-------- Records for this task
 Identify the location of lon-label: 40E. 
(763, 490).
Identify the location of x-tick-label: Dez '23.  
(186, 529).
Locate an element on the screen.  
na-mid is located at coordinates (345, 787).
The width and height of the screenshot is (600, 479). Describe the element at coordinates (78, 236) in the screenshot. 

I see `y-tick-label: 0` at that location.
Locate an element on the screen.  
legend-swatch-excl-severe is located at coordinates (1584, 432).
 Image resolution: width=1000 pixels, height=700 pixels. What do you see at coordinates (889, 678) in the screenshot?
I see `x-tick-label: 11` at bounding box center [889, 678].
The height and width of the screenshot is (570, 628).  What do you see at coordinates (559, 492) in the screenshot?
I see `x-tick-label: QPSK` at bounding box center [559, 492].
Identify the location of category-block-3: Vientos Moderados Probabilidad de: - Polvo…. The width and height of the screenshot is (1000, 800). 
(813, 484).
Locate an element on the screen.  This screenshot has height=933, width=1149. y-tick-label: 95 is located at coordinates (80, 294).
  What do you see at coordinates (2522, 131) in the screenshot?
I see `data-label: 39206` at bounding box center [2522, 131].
----------------
Assignment: Repeat the stretch of the items from the line containing "The height and" through the line containing "center [559, 492].", keeping both of those lines.

Response area:
The height and width of the screenshot is (570, 628).  What do you see at coordinates (559, 492) in the screenshot?
I see `x-tick-label: QPSK` at bounding box center [559, 492].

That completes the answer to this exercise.